**WHAT YOU SHOULD DO**: Exact output of all the records is required.

====== TASK DATA ======

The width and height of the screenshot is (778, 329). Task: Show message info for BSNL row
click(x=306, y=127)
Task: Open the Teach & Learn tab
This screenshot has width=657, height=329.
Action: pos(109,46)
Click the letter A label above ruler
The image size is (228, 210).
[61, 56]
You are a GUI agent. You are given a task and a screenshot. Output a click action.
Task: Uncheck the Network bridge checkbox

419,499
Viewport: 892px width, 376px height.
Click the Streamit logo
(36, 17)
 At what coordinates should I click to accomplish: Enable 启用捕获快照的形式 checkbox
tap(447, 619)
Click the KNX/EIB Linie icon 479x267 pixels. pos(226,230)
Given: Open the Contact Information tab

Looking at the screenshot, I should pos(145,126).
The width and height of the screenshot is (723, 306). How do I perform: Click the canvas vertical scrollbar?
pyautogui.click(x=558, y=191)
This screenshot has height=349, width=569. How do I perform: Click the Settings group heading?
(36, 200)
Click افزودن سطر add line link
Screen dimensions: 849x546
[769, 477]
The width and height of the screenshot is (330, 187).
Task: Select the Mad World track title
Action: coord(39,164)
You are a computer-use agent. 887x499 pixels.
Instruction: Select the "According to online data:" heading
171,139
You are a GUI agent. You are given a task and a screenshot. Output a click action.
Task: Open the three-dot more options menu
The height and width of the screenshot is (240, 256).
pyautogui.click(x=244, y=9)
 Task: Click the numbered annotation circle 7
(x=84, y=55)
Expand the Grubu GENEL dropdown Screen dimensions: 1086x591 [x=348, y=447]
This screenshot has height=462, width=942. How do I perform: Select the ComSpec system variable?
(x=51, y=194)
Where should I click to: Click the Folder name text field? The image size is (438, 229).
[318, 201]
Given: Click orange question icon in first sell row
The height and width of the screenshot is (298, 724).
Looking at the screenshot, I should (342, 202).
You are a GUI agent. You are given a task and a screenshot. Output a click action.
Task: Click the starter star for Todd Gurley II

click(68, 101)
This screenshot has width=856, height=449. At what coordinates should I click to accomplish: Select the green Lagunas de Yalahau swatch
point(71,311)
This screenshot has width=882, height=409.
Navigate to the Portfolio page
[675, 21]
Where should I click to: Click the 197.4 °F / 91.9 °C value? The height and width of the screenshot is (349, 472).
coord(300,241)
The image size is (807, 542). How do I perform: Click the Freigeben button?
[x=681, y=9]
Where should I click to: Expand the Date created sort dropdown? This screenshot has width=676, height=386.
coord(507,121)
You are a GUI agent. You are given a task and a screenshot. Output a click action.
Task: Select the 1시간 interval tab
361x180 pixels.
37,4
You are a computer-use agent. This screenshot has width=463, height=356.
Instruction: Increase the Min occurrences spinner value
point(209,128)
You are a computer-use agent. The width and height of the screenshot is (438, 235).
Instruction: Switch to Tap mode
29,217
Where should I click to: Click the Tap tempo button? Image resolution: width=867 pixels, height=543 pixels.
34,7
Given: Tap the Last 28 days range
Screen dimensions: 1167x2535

======

**RESULT OF THE TASK**:
The width and height of the screenshot is (778, 329). Task: Show message info for BSNL row
click(x=306, y=127)
Task: Open the Teach & Learn tab
This screenshot has width=657, height=329.
Action: pos(109,46)
Click the letter A label above ruler
The image size is (228, 210).
[61, 56]
You are a GUI agent. You are given a task and a screenshot. Output a click action.
Task: Uncheck the Network bridge checkbox

419,499
Viewport: 892px width, 376px height.
Click the Streamit logo
(36, 17)
 At what coordinates should I click to accomplish: Enable 启用捕获快照的形式 checkbox
tap(447, 619)
Click the KNX/EIB Linie icon 479x267 pixels. pos(226,230)
Given: Open the Contact Information tab

Looking at the screenshot, I should pos(145,126).
The width and height of the screenshot is (723, 306). How do I perform: Click the canvas vertical scrollbar?
pyautogui.click(x=558, y=191)
This screenshot has height=349, width=569. How do I perform: Click the Settings group heading?
(36, 200)
Click افزودن سطر add line link
Screen dimensions: 849x546
[769, 477]
The width and height of the screenshot is (330, 187).
Task: Select the Mad World track title
Action: coord(39,164)
You are a computer-use agent. 887x499 pixels.
Instruction: Select the "According to online data:" heading
171,139
You are a GUI agent. You are given a task and a screenshot. Output a click action.
Task: Open the three-dot more options menu
The height and width of the screenshot is (240, 256).
pyautogui.click(x=244, y=9)
 Task: Click the numbered annotation circle 7
(x=84, y=55)
Expand the Grubu GENEL dropdown Screen dimensions: 1086x591 [x=348, y=447]
This screenshot has height=462, width=942. How do I perform: Select the ComSpec system variable?
(x=51, y=194)
Where should I click to: Click the Folder name text field? The image size is (438, 229).
[318, 201]
Given: Click orange question icon in first sell row
The height and width of the screenshot is (298, 724).
Looking at the screenshot, I should (342, 202).
You are a GUI agent. You are given a task and a screenshot. Output a click action.
Task: Click the starter star for Todd Gurley II

click(68, 101)
This screenshot has width=856, height=449. At what coordinates should I click to accomplish: Select the green Lagunas de Yalahau swatch
point(71,311)
This screenshot has width=882, height=409.
Navigate to the Portfolio page
[675, 21]
Where should I click to: Click the 197.4 °F / 91.9 °C value? The height and width of the screenshot is (349, 472).
coord(300,241)
The image size is (807, 542). How do I perform: Click the Freigeben button?
[x=681, y=9]
Where should I click to: Expand the Date created sort dropdown? This screenshot has width=676, height=386.
coord(507,121)
You are a GUI agent. You are given a task and a screenshot. Output a click action.
Task: Select the 1시간 interval tab
361x180 pixels.
37,4
You are a computer-use agent. This screenshot has width=463, height=356.
Instruction: Increase the Min occurrences spinner value
point(209,128)
You are a computer-use agent. The width and height of the screenshot is (438, 235).
Instruction: Switch to Tap mode
29,217
Where should I click to: Click the Tap tempo button? Image resolution: width=867 pixels, height=543 pixels.
34,7
Given: Tap the Last 28 days range
Screen dimensions: 1167x2535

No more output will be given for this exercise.